What data looks like

  • Operational and financial systems are tightly linked, so project controls reflect real equipment behavior, not assumptions.
  • Risk is quantified, tracked, and reduced through governance routines that connect operations, maintenance, finance, and IT.

This kind of staged progression is consistent with how maturity models are described in construction research: structured, level-based frameworks that evaluate current capability and guide improvement toward more predictable and controllable outcomes. 

How Maturity Intersects With Other Operational Domains?

Construction performance depends on more than field discipline. Execution maturity is reinforced or undermined by adjacent operating systems.

IT Infrastructure

The IT operations maturity model governs system reliability, integrations, and data governance. If integrations between telematics, ERP, and project systems are unstable, utilization reports drift, preventive triggers fail, and decision quality declines. Field maturity depends on dependable digital infrastructure.

Cyber Resilience

The security operations maturity model protects connected equipment, mobile applications, and cloud platforms. A cyber disruption can stall dispatch, payroll, or billing. Operational stability requires secure, continuously available systems.

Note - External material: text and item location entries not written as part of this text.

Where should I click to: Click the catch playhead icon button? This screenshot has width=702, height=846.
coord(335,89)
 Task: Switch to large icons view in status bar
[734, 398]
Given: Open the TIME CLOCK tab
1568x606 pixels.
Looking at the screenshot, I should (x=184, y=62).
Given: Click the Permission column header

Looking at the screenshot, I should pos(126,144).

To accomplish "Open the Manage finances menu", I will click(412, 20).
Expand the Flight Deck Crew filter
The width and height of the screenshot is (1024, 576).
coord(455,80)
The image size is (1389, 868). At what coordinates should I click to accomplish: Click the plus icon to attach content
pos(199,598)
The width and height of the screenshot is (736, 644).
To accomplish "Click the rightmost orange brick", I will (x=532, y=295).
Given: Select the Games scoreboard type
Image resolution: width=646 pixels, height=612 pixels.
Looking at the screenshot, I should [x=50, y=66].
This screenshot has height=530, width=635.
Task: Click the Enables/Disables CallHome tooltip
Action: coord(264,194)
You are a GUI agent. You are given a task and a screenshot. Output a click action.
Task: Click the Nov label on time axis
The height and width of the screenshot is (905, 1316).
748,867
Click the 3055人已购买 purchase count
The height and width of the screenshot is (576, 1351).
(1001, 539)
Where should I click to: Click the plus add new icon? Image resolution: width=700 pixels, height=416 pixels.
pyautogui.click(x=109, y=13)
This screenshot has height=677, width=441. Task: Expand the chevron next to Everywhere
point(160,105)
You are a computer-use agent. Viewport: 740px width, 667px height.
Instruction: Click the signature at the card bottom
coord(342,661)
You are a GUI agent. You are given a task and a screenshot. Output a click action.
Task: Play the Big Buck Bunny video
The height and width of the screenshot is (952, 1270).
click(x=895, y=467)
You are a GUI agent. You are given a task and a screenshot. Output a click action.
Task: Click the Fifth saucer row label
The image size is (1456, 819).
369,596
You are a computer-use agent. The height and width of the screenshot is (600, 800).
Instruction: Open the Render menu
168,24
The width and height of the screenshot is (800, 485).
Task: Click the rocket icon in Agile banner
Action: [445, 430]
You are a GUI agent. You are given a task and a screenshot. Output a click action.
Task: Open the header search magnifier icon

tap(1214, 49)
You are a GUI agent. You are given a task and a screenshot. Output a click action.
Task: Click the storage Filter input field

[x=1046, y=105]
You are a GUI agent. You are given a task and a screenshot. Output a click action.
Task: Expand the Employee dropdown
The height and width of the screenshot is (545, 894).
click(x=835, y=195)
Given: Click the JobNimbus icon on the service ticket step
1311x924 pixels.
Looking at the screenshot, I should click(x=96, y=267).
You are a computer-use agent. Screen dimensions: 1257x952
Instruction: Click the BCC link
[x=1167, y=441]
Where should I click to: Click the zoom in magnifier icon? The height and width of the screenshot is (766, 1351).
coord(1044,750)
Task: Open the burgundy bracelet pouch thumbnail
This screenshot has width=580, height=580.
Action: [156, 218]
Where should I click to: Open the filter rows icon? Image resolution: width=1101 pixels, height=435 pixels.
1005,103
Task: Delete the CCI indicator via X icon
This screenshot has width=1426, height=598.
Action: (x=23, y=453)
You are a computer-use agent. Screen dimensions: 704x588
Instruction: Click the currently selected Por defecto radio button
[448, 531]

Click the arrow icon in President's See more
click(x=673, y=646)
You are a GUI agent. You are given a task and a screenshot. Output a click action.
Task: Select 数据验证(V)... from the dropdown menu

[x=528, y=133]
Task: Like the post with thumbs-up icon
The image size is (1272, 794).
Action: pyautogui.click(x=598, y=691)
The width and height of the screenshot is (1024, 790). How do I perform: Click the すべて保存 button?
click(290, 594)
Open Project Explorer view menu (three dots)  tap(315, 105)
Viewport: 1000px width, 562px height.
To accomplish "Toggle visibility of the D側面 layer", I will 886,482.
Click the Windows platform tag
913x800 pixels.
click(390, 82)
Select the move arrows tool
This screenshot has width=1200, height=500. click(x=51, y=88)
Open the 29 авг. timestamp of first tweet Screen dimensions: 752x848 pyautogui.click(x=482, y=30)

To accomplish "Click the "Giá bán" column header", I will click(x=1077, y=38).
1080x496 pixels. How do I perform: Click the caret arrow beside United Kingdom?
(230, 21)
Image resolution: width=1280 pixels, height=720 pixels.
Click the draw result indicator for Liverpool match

Contract and Compliance Governance

The legal operations maturity model ensures structured contract handling, documentation control, and claims management. Weak governance results in disputed standby charges, delayed approvals, and regulatory exposure. Execution discipline must be defensible on paper.

Financial Alignment

The revenue operations maturity model connects field accuracy to cost capture and billing precision. Without alignment, equipment hours, downtime, and change work fail to translate into protected margin. Operational strength must convert into financial clarity.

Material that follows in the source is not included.